Background: Hospitalized patients struggle to recall names and faces of their inpatient physicians. From a survey of nearly 3000 hospitalized patients by Arora et al, only 10% correctly identified one inpatient physician on their primary team (2). This can lead to fractured doctor-patient relationships and decreased patient satisfaction (1). During the COVID pandemic, this issue has been magnified by universal PPE that obscures both mouth and eyes, key features to interpersonal recognition (3). Our study implemented three interventions to enhance patients’ ability to recognize names and faces of their primary team inpatient physicians and improve patient satisfaction.
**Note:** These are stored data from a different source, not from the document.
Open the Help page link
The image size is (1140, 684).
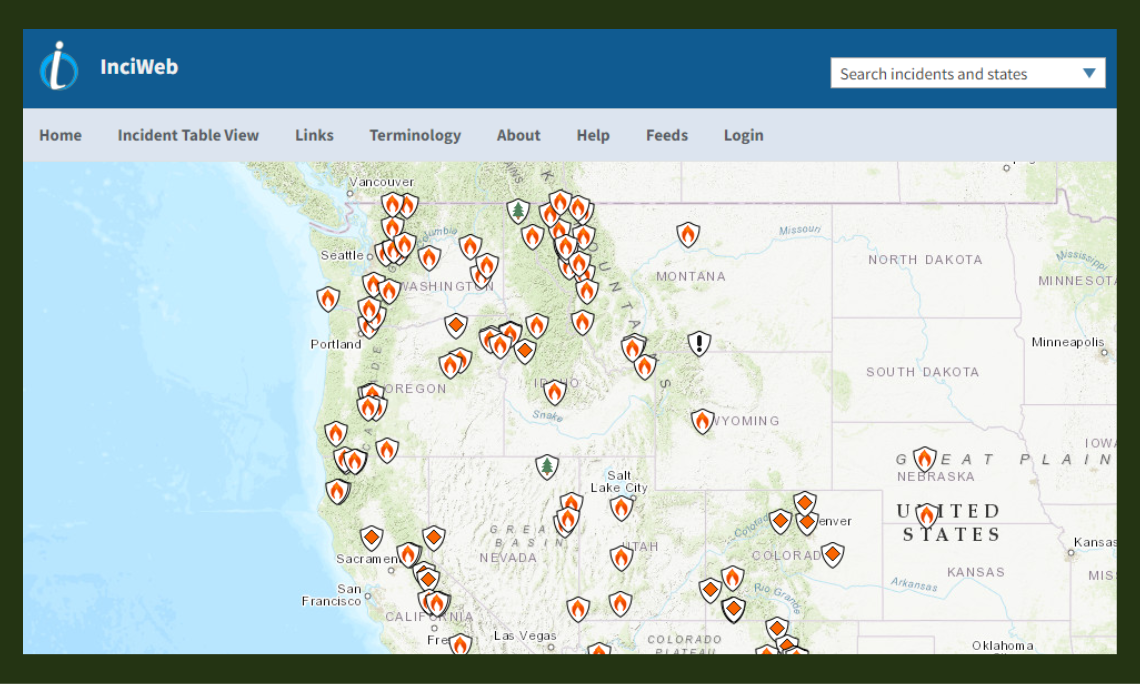(x=592, y=135)
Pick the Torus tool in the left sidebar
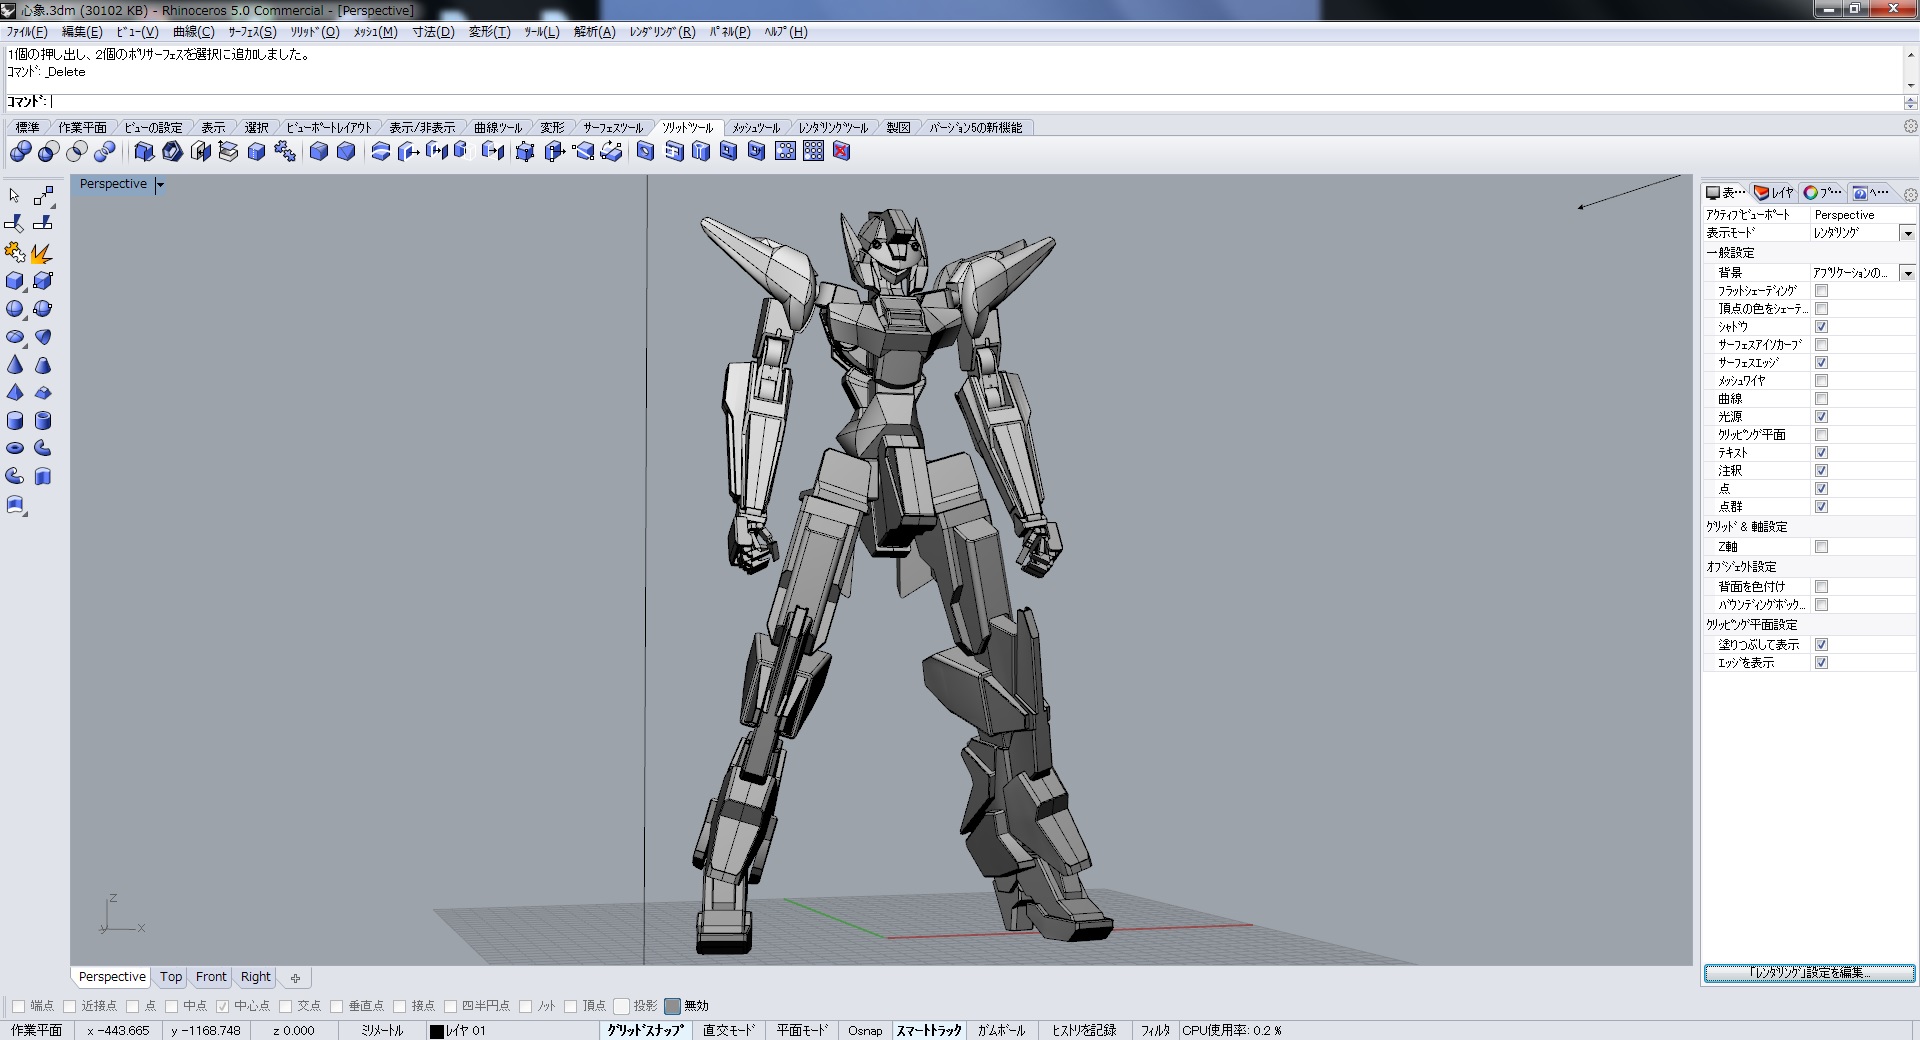Screen dimensions: 1920x1040 click(15, 448)
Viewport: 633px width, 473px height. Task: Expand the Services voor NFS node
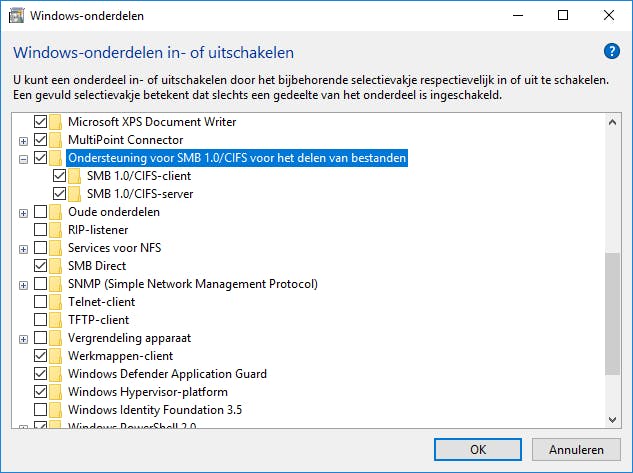point(23,248)
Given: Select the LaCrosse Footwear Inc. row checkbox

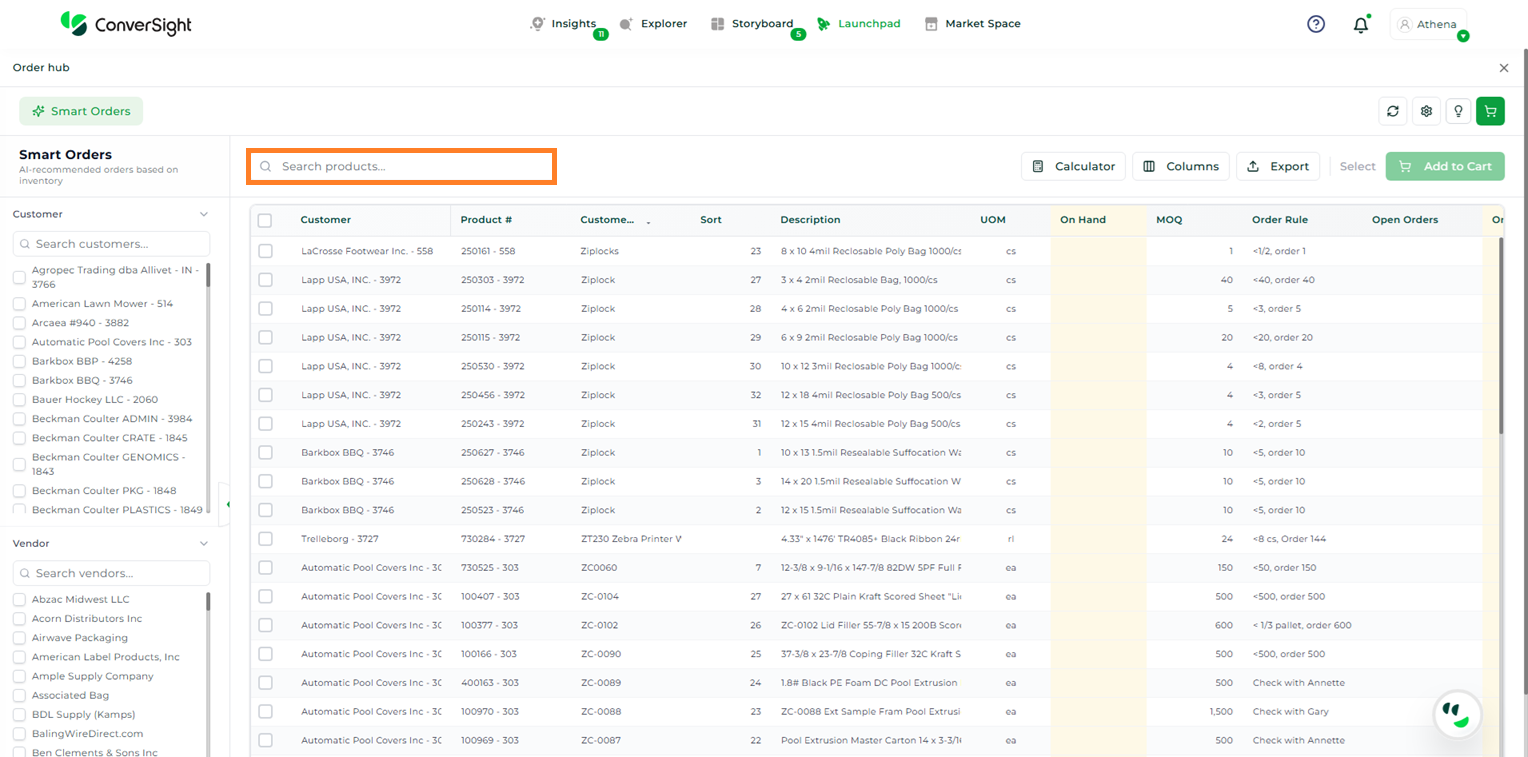Looking at the screenshot, I should pos(265,251).
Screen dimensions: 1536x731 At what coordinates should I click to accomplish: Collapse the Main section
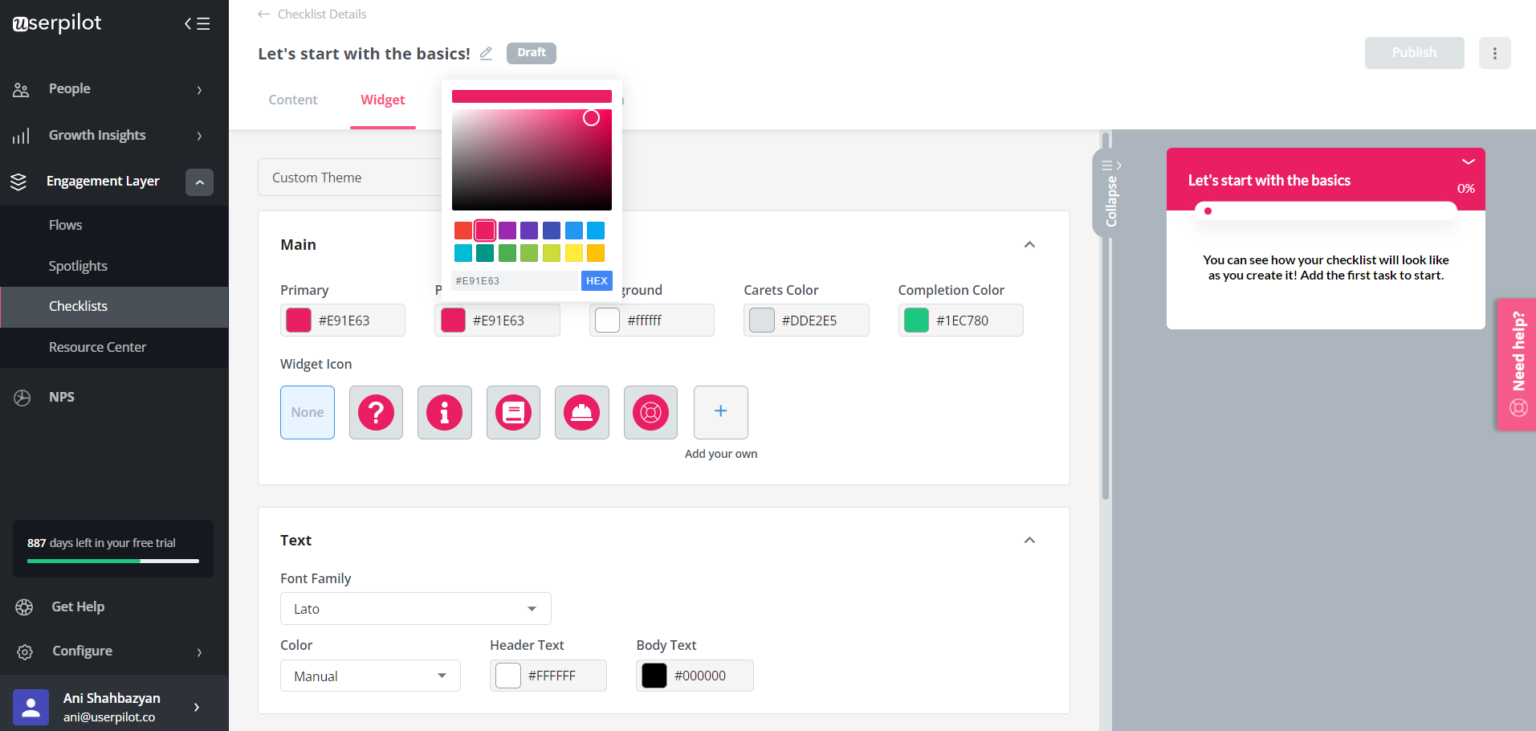(x=1029, y=244)
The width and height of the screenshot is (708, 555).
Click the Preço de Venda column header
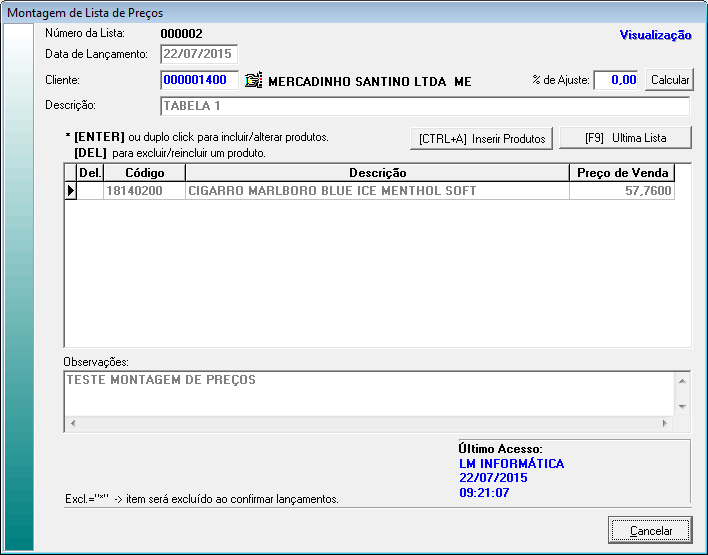click(621, 173)
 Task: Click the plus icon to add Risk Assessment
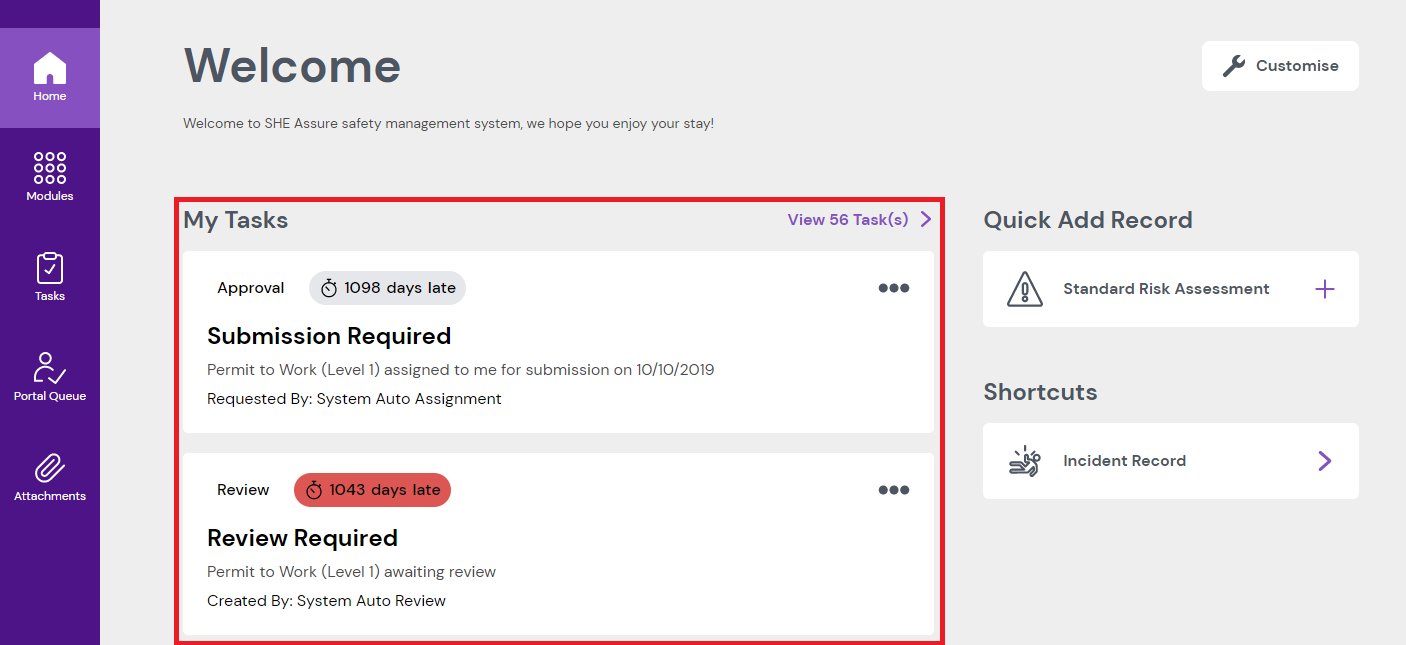1325,289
Methods: Interventions included MyChart Bedside (MCB; electronic tablets with auto-populated names and faces of the team), whiteboard (physician names written on boards located in patient rooms), and team rosters (printouts with physician names, faces, and roles). From July-November 2020, 8-15 patients from seven general medicine services were interviewed monthly. Exclusion criteria included patients who were disoriented or admitted for less than 24 hours. Patients’ ability to correctly identify their primary team physicians (residents and attendings) was measured using a survey that required matching physician names to their respective faces and roles. Statistical significance was calculated in Microsoft Excel using unpaired 2-sample T-tests. Patient satisfaction was measured by monthly Hospital Consumer Assessment of Healthcare Providers and Systems (HCAHPS) surveys performed by the hospital, including a subset on “Doctor Communication”.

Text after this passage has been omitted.